Objectives: Low birth weight (LBW) is a challenging multifaceted public health problem due to its association with increased risk of morbidity and mortality of infants. Both community and institution-based studies are needed to find out the lacunae regarding the occurrence of LBW babies so that effective strategies which are relevant to the local conditions can be adopted for its prevention. We conducted this study to estimate the prevalence and determine the factors associated with LBW in the live-born infants delivered in a tertiary care hospital. Methods: This was an observational and cross-sectional questionnaire-based study done in the Department of Pharmacology and Department of Gynecology and Obstetrics in this tertiary care hospital. Mothers who gave birth to their baby in the Obstetrics Ward were included in the study. The subjects underwent a face-to-face interview using a suitably designed and validated questionnaire and the data were collected. Results: A total of 360 subjects were interviewed. About 34.7% of mothers were below 20 years of age. The majority of the mothers had education up to secondary level (58.33%) and were housewife (82.22%). About 58.2% of mothers belonged to a family size of 5–10 members. Among the 104 LBW infants, 63.46% were small for date and 36.54% were pre-term.
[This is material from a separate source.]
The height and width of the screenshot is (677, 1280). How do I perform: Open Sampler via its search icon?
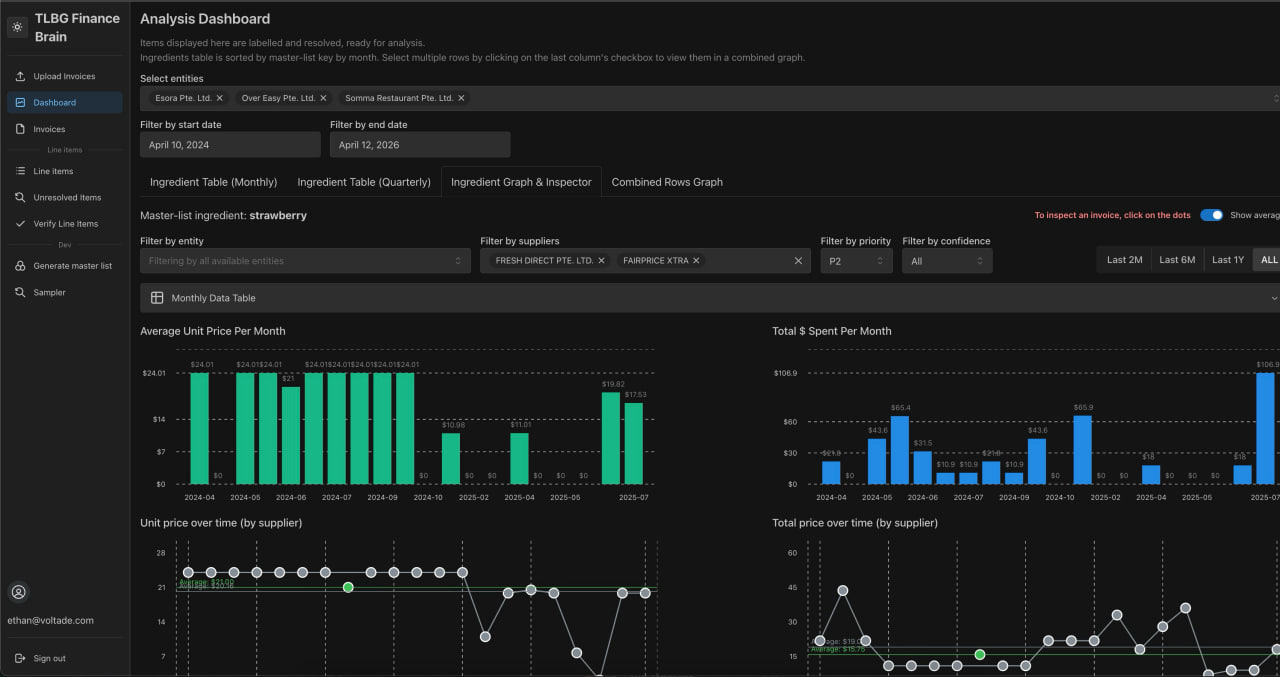22,292
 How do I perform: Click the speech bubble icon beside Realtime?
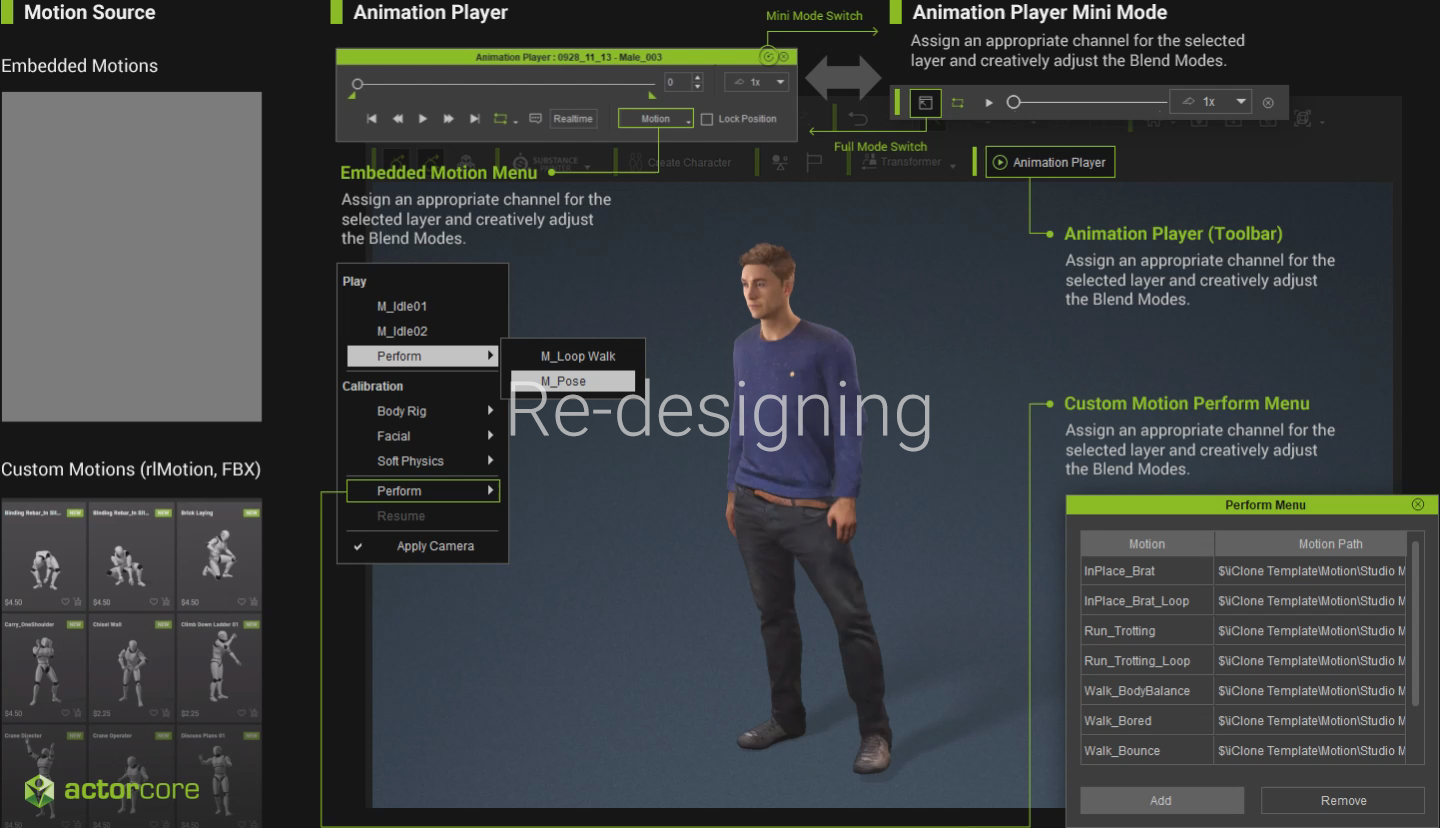(x=535, y=119)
The mean weight of the newborn was 2.54 kg. Maternal age, number of family members, number of anti-natal care visits, anemia and maternal weight gain during pregnancy were associated with LBW (p<0.05). No significant differences were found among the newborns with and without LBW regarding variables such as religion, family type, maternal addiction, previous abortion, and tetanus toxoid taken by the mother. Conclusion: As LBW is the major cause of perinatal morbidity and mortality, every step should be taken for its prevention. In this regard, proper maternal education for antenatal care and regular visits to antenatal care clinics should be done. Field workers may help to impart correct knowledge of diet through proper health education besides providing other advices such as delaying the age of the first child, birth spacing, and family planning services utilization.